2. Calculate a score based on how relevant each word is to the word you are focusing on (dot product of Query and Key).
3. Convert the scores into a kind of percentage (using softmax).
4. Use these percentages as weights to access information (Values) that is relevant to each word in the paragraph. This is effectively investigating the secondary information that is relevant to the current word you are focusing on.

### Predicting the Next Word

The weighted sum calculated by the attention mechanism represents the context or information from the input sequence that the model has deemed relevant for predicting the next word.

The weighted sum of values is combined with the internal parameters of the model. This combination is often done through feedforward neural network layers.

The combined information goes through a softmax activation function, which turns the output into a probability distribution over the vocabulary. Each word in the vocabulary gets a probability score based on how likely it is to be the next word.

The model then samples a word from this probability distribution (stochastic sampling) or chooses the word with the highest probability (greedy decoding). This chosen word becomes the predicted next word.

## Relating Attention to the Components of a Prompt

Understanding the QKV mechanism provides valuable insights into crafting effective prompts.
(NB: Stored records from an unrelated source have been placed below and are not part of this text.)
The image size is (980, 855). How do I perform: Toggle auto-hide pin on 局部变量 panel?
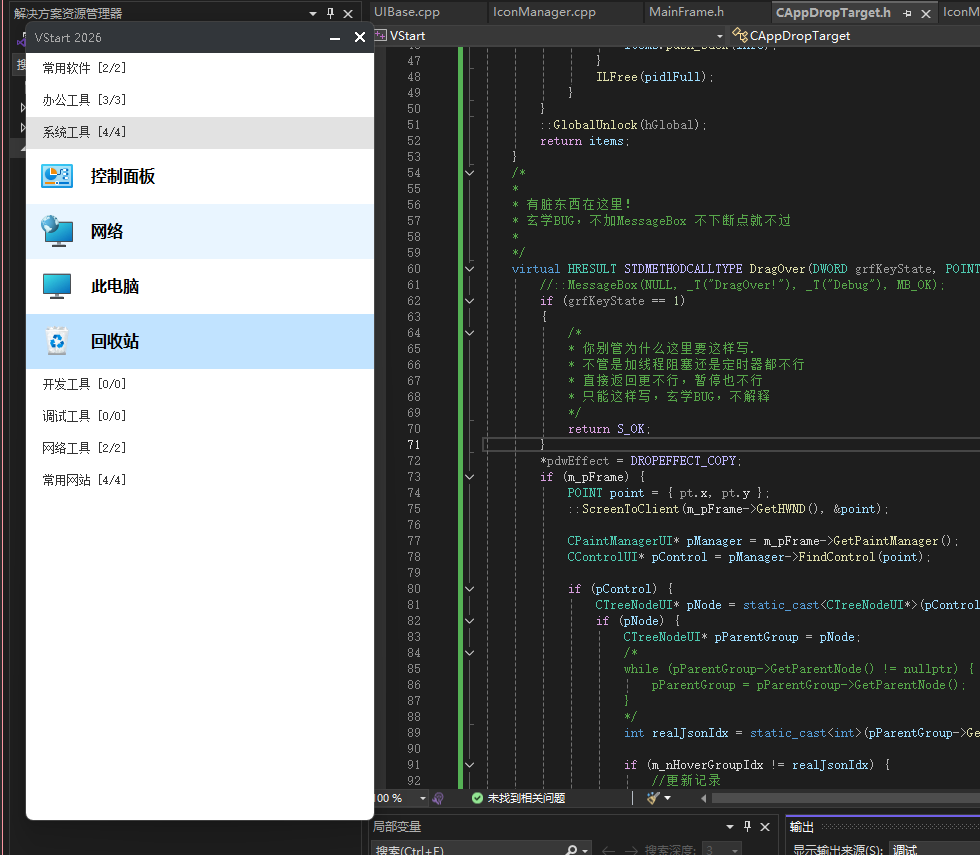(x=746, y=826)
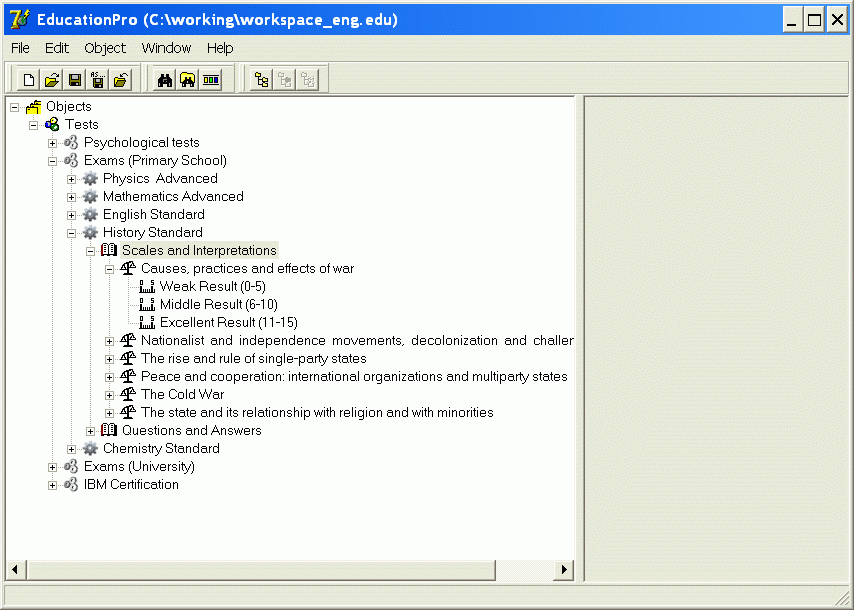Screen dimensions: 854x610
Task: Select Excellent Result (11-15) item
Action: point(228,323)
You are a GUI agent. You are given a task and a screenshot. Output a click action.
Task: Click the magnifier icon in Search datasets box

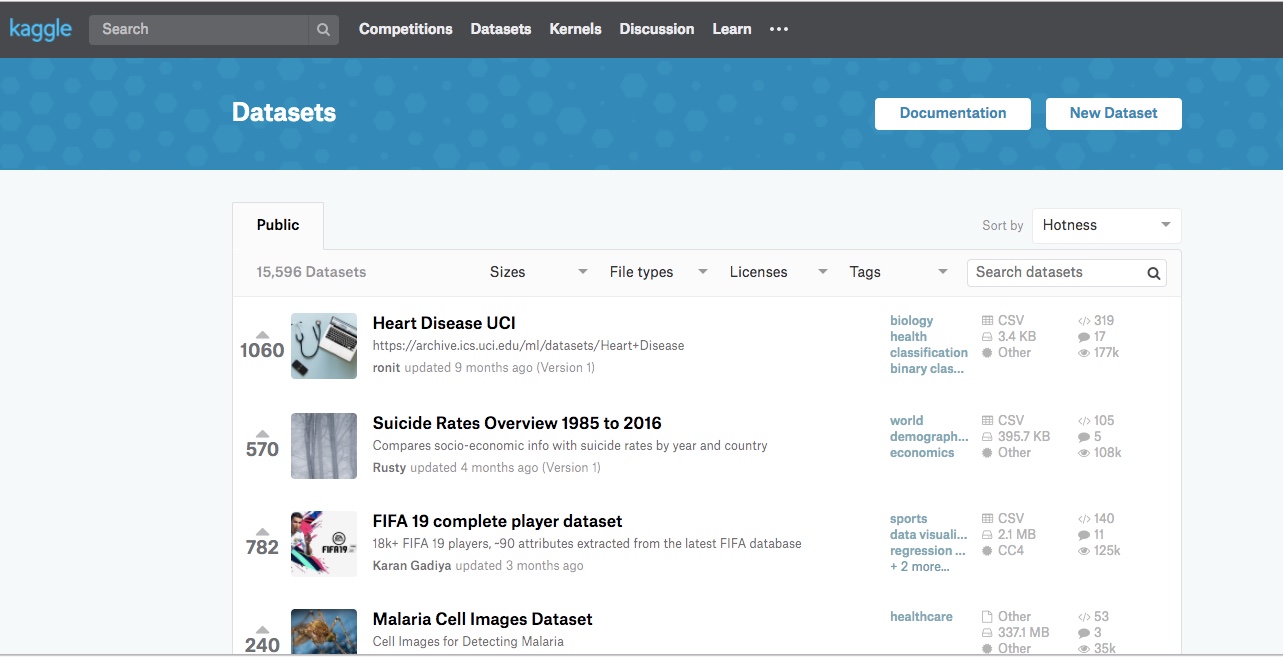[x=1153, y=273]
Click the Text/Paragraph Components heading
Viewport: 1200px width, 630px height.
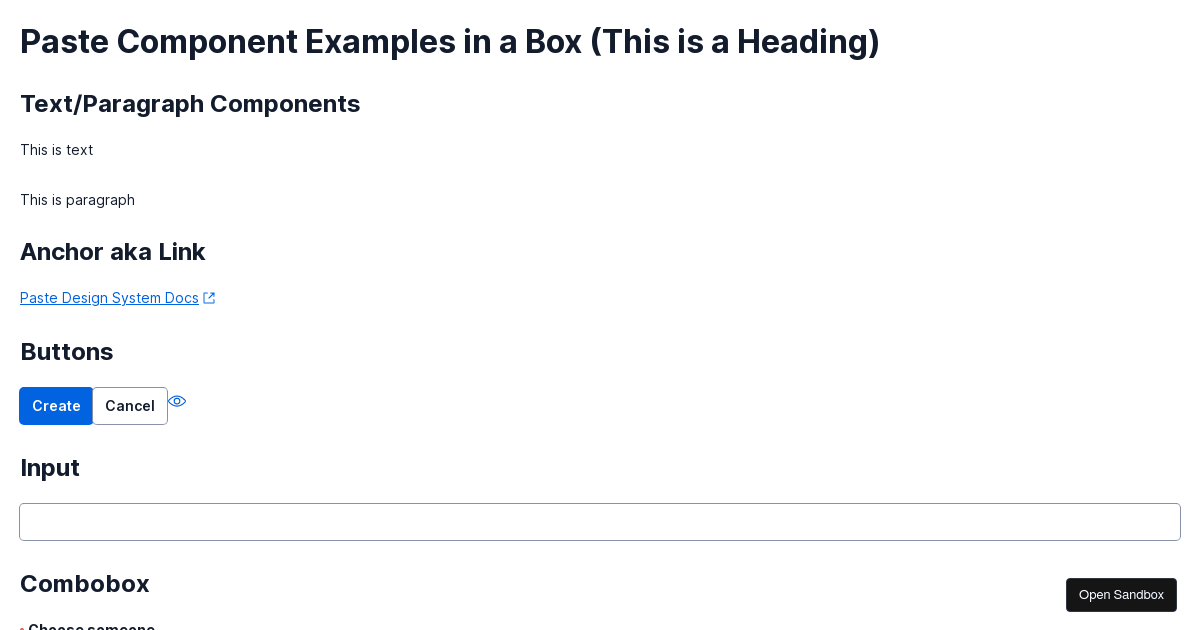pos(190,104)
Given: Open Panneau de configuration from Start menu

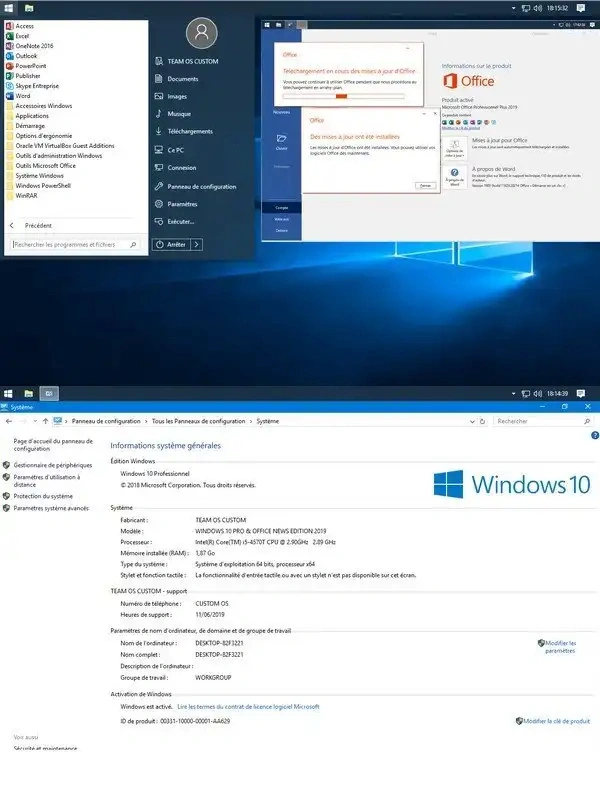Looking at the screenshot, I should click(x=202, y=187).
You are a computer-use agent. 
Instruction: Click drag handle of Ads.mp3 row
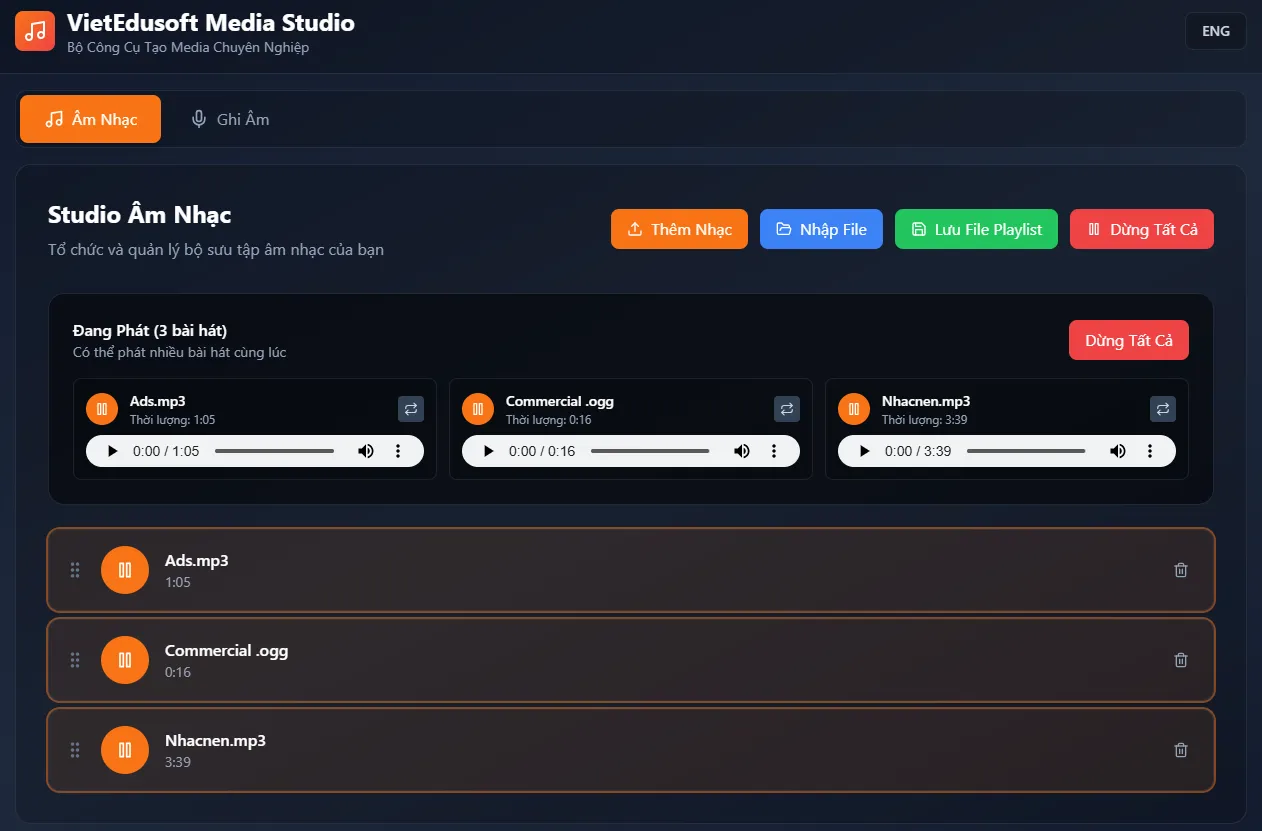(x=75, y=570)
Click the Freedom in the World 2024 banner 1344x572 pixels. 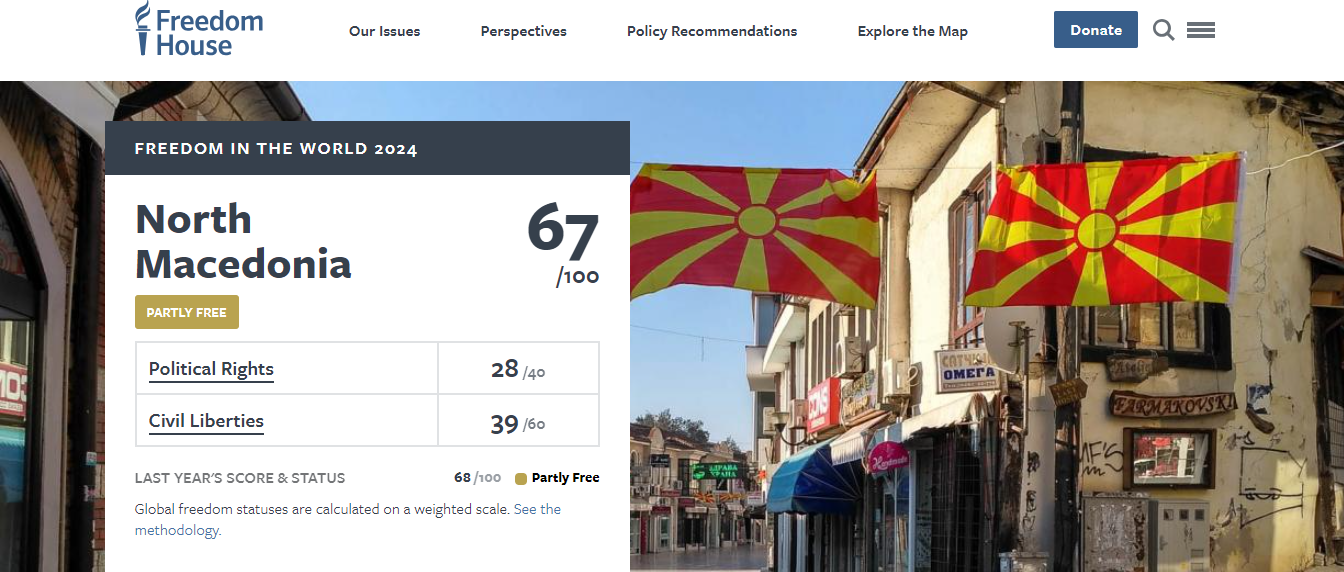click(x=367, y=149)
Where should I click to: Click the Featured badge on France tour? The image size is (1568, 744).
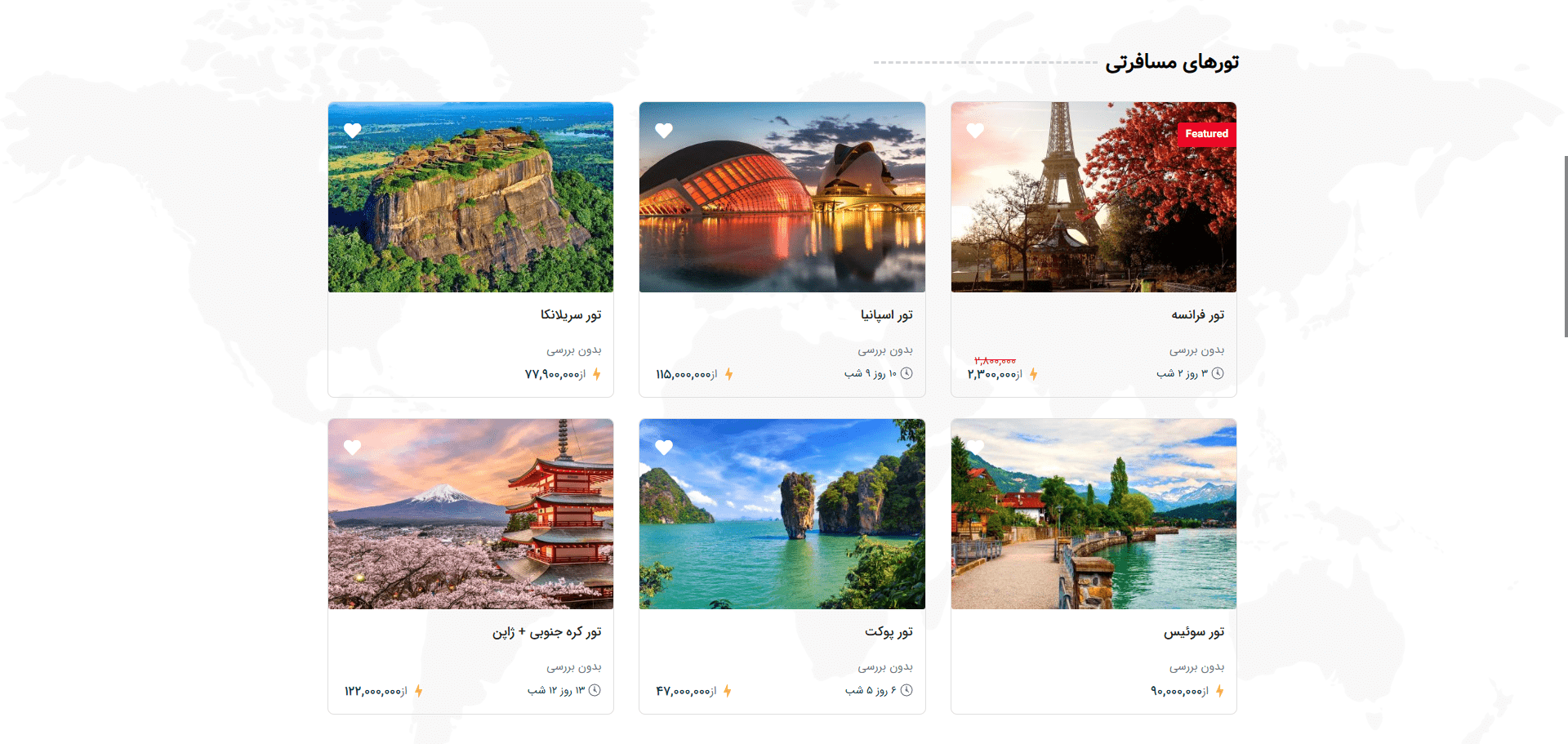point(1206,134)
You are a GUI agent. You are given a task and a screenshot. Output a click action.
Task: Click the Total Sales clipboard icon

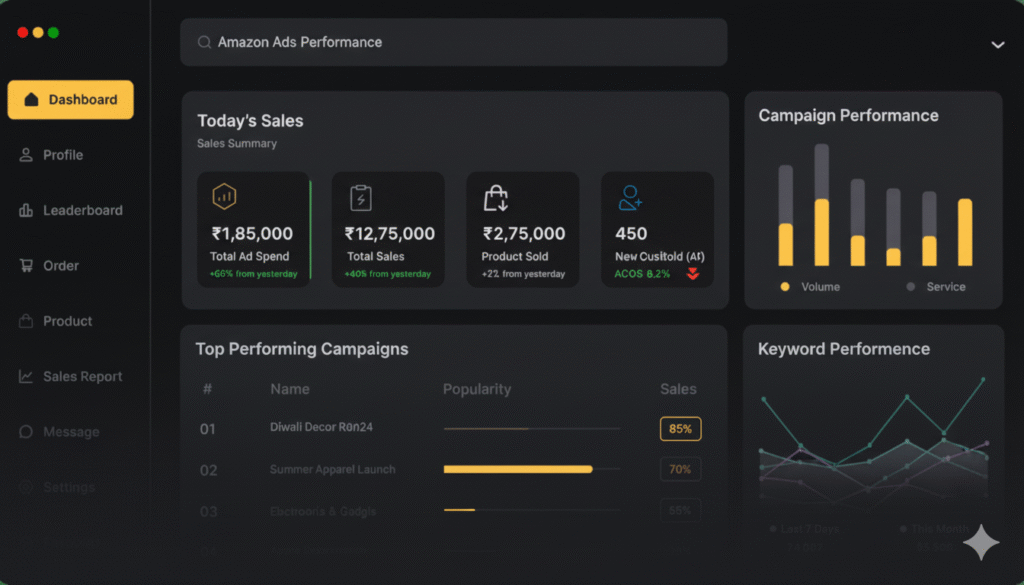pos(360,198)
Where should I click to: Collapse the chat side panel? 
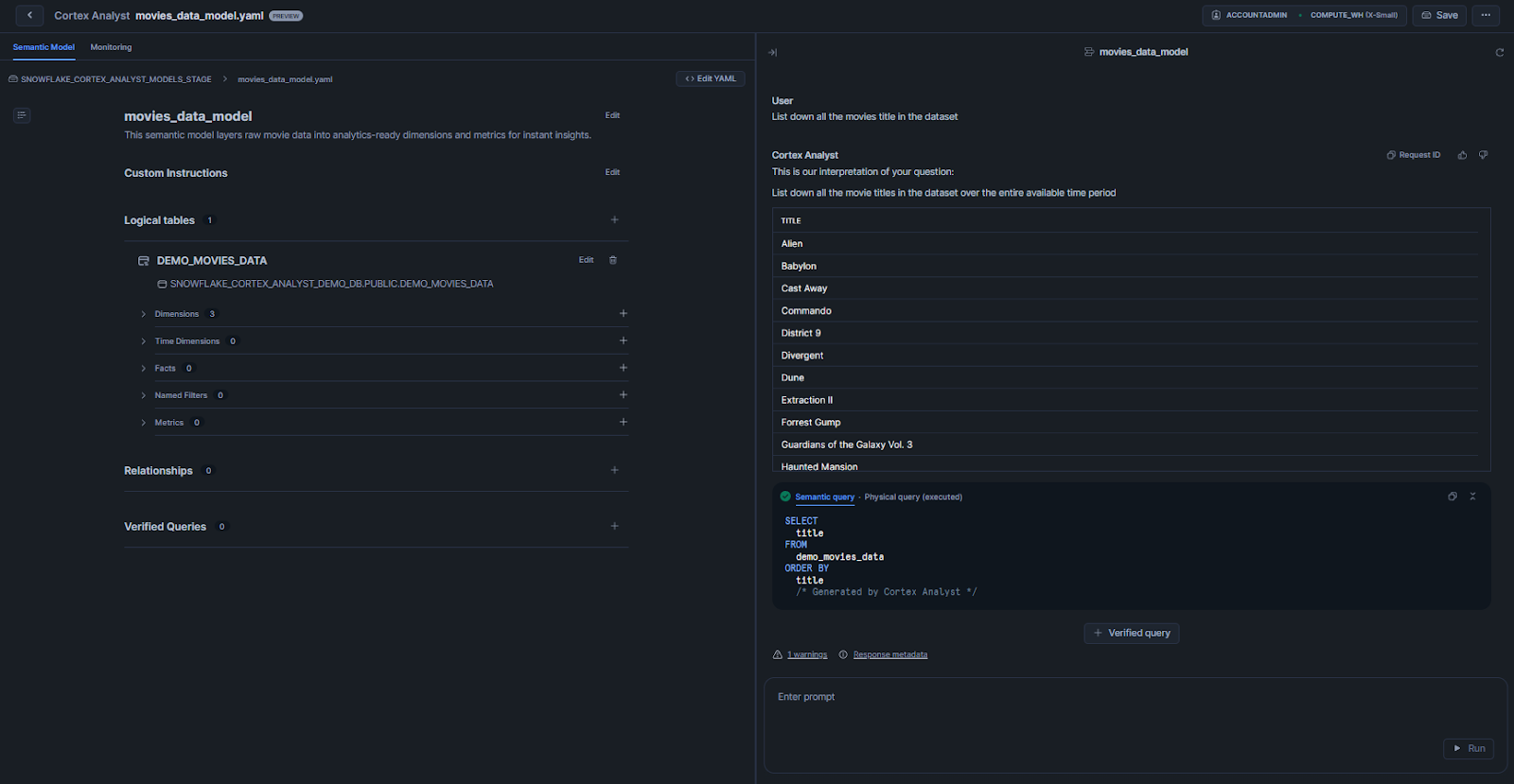[773, 52]
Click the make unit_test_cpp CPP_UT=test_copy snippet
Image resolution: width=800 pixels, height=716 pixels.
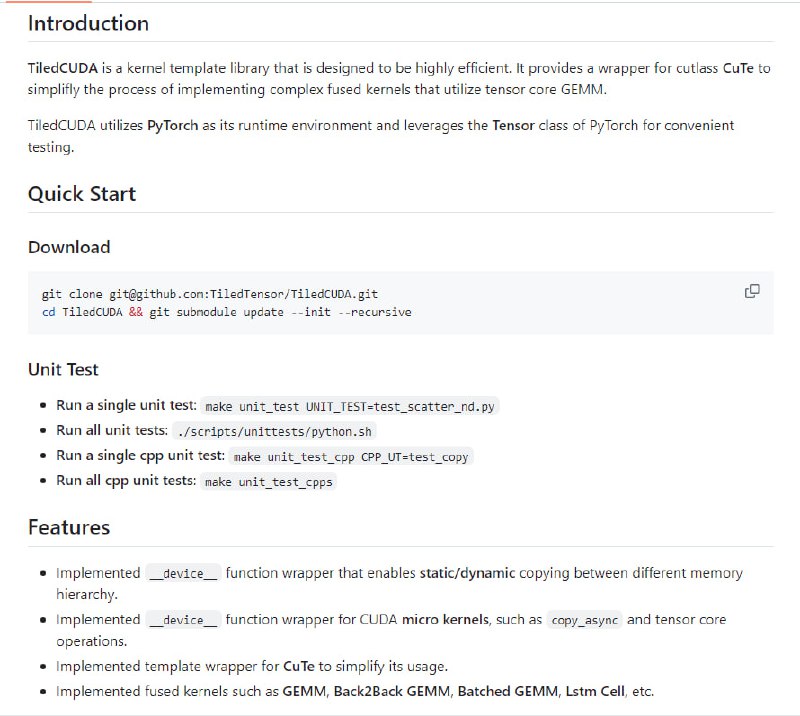tap(351, 456)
> In essence, a well-crafted prompt mirrors the interaction between Queries, Keys, and Values in a transformer, guiding the model to focus on the right information and generate contextually appropriate responses.

### 1. **Task:**

In the QKV mechanism, think of the Query as the task you want the model to perform based on the relevant context (the Key). Crafting a prompt with a clear action verb initiates the task, guiding the model on what specific information to focus on and generate a response accordingly.

### 2. **Context:**

The context (Key) in the transformer is analogous to providing background information in a prompt. In prompts, offering relevant background information guides the model's understanding and contextualizes the task at hand. It's about presenting the right information to shape the model's responses effectively.

### 3. **Including Exemplars:**

In QKV terms, exemplars are comparable to examples that shape the attention of the model. When crafting a prompt, providing exemplars helps guide the model's focus on specific details (Keys) during the reasoning process, ensuring more accurate and context-aware responses.

### 4. **Persona:**

Defining a persona in a prompt instructs the model on how to approach the task based on a predetermined personality or role; a different persona will make different connections (Values), which help determine the type of response. 

### 5. **Format:**

Providing a desired format will influence how the model combines information to generate a response, which will alter the associations (weighting) made with each Key.

### 6. **Tone:**

The tone plays a fairly similar role to the persona, causing different associations to be made that are in line with the desired tone.